(Data shown Opens)

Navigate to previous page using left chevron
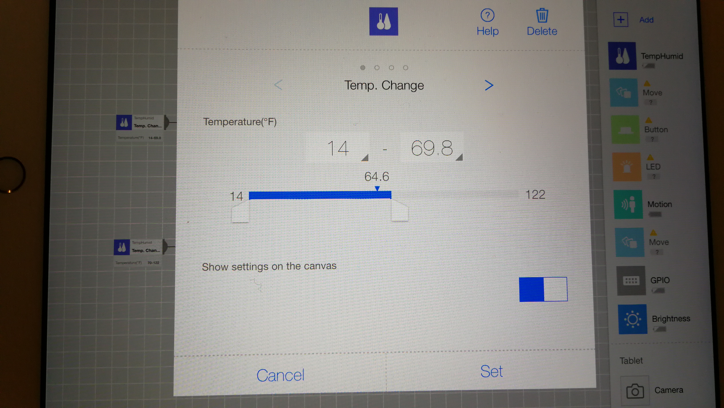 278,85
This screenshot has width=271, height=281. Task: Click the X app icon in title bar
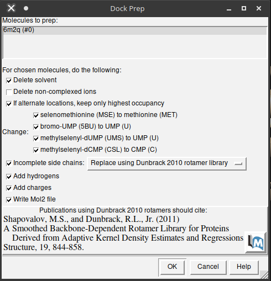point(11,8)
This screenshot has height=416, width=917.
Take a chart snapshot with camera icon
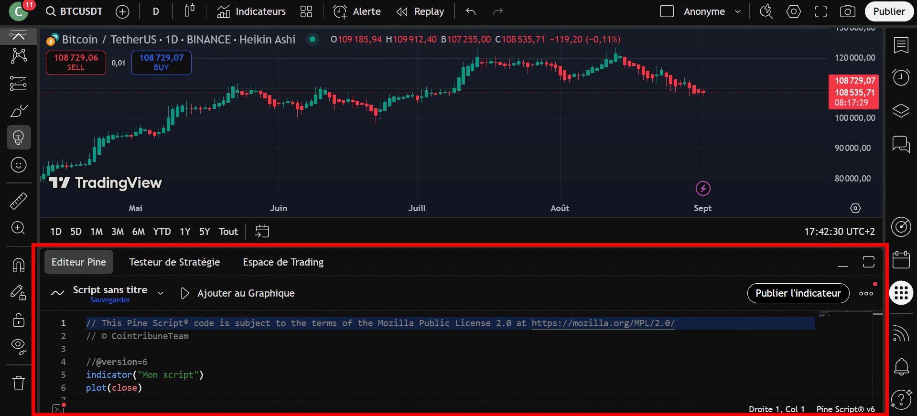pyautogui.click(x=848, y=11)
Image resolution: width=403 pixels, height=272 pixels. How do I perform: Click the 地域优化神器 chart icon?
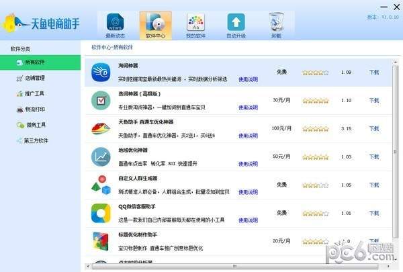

(Data shown Closes)
(Data shown Opens)

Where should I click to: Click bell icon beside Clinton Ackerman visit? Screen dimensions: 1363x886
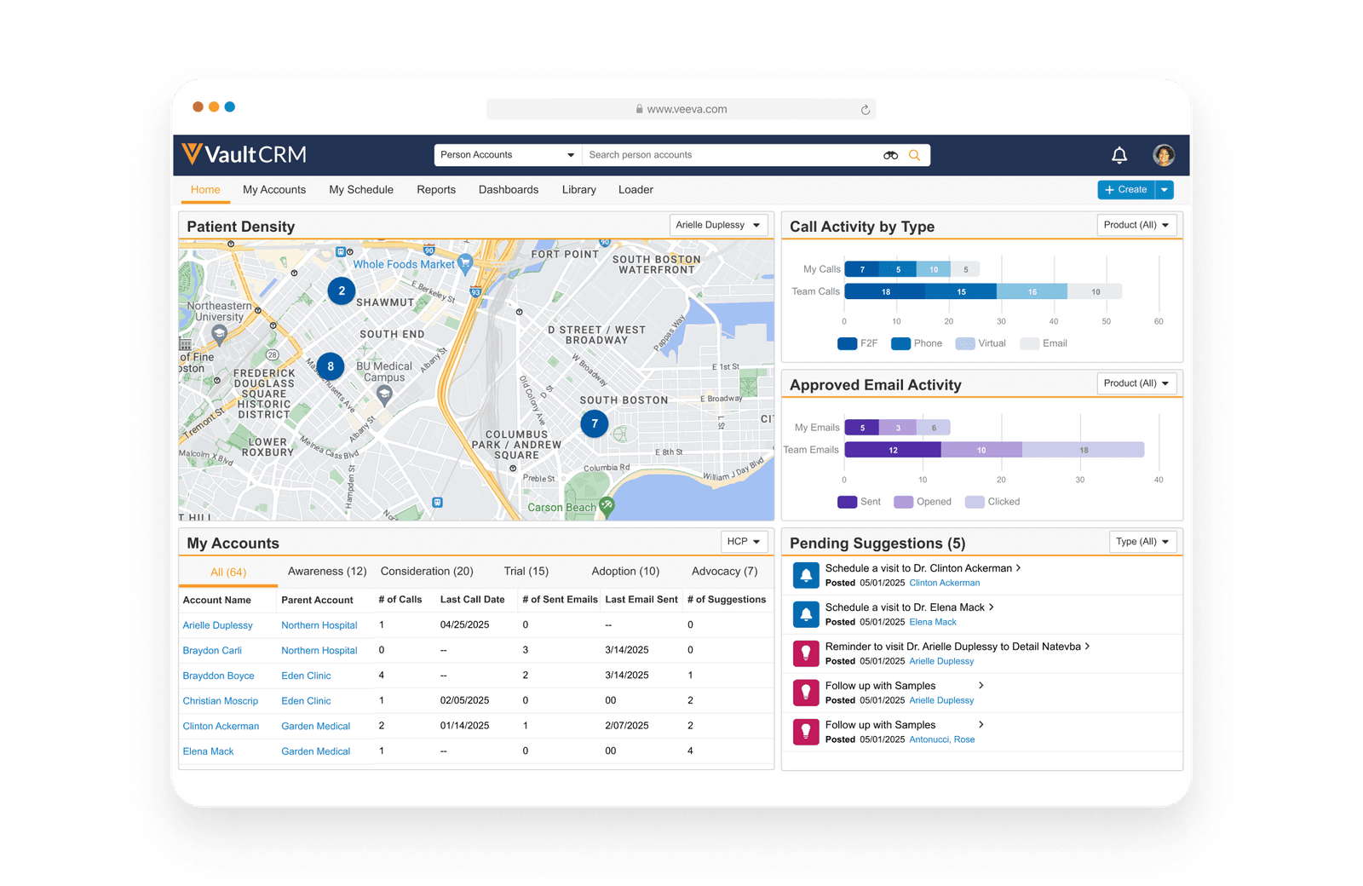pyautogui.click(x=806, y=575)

(Data shown Closes)

_Your assignment_
Would you please repeat only the lines above, beginning at the one that has "Take a chart snapshot with camera icon" and stopping after the one that has "Image resolution: width=403", exactly and with no pictures?

_Solution to this problem_
Take a chart snapshot with camera icon
pyautogui.click(x=848, y=11)
Image resolution: width=403 pixels, height=272 pixels. How do I perform: Click the 地域优化神器 chart icon?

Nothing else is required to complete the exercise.